:: Records for the exercise ::
++++

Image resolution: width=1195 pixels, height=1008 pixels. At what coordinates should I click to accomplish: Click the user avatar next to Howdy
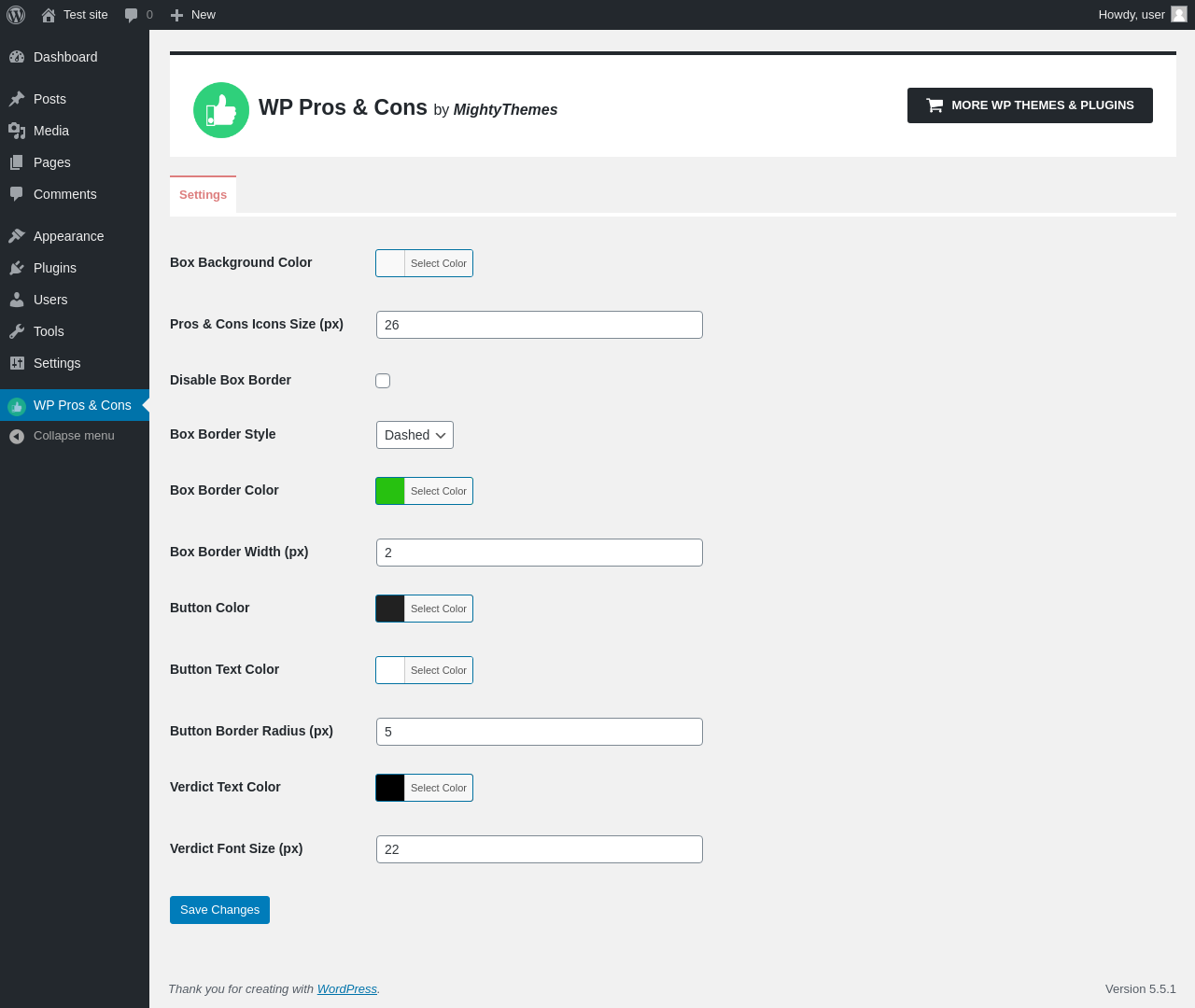point(1179,14)
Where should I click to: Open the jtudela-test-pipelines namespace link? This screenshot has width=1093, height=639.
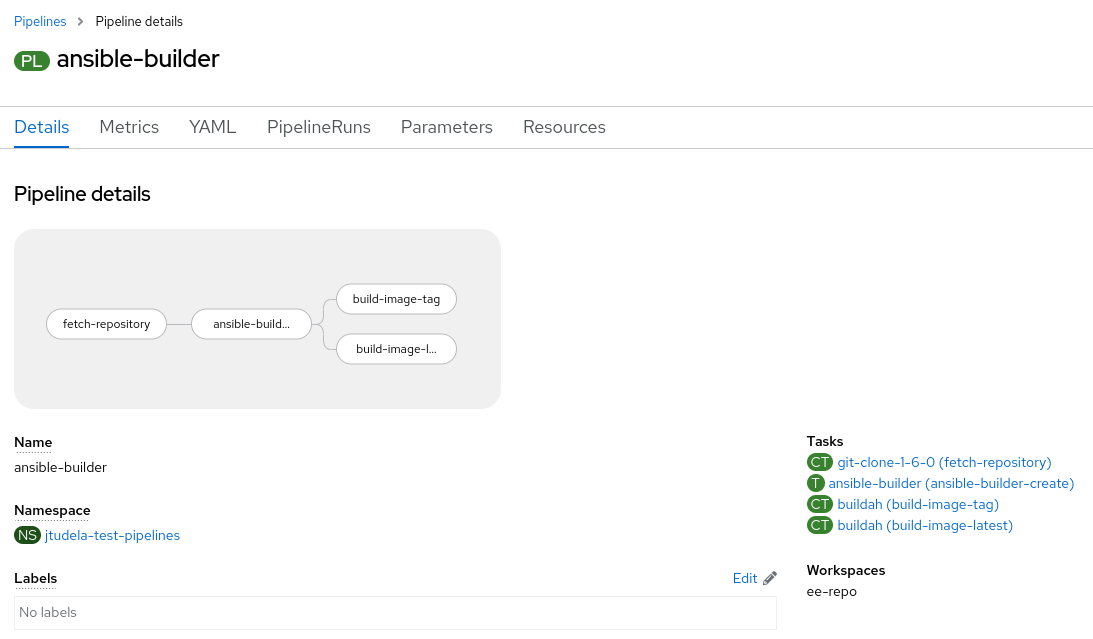(x=112, y=535)
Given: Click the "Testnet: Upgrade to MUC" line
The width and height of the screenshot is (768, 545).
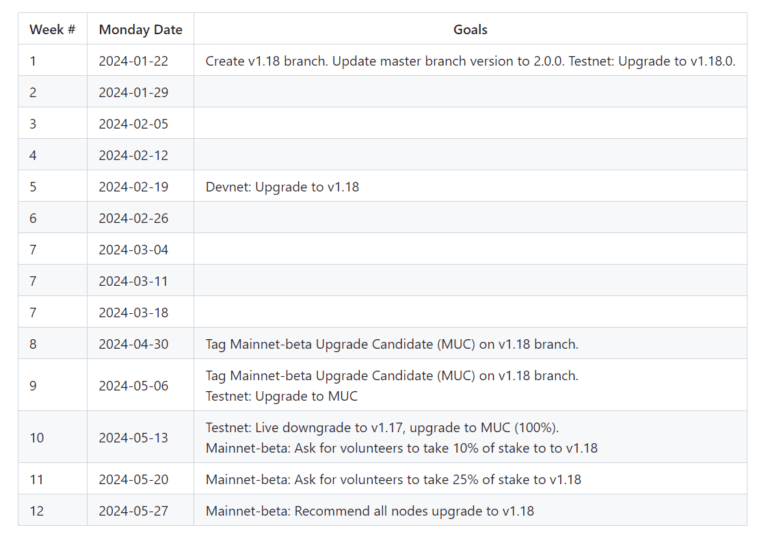Looking at the screenshot, I should pyautogui.click(x=282, y=396).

++++

:: Goal ::
Reproduce the data above, swapping every "width" for "breadth" and keeping everything else unchanged. Omit the pictures from your version.

:: Exercise solution ::
Image resolution: breadth=1195 pixels, height=1008 pixels. At what coordinates should I click to accomplish: Click the user avatar next to Howdy
point(1179,14)
Where should I click to: Open the jtudela-test-pipelines namespace link? This screenshot has breadth=1093, height=639.
(x=112, y=535)
Given: Click the "Testnet: Upgrade to MUC" line
The breadth and height of the screenshot is (768, 545).
Looking at the screenshot, I should pyautogui.click(x=282, y=396).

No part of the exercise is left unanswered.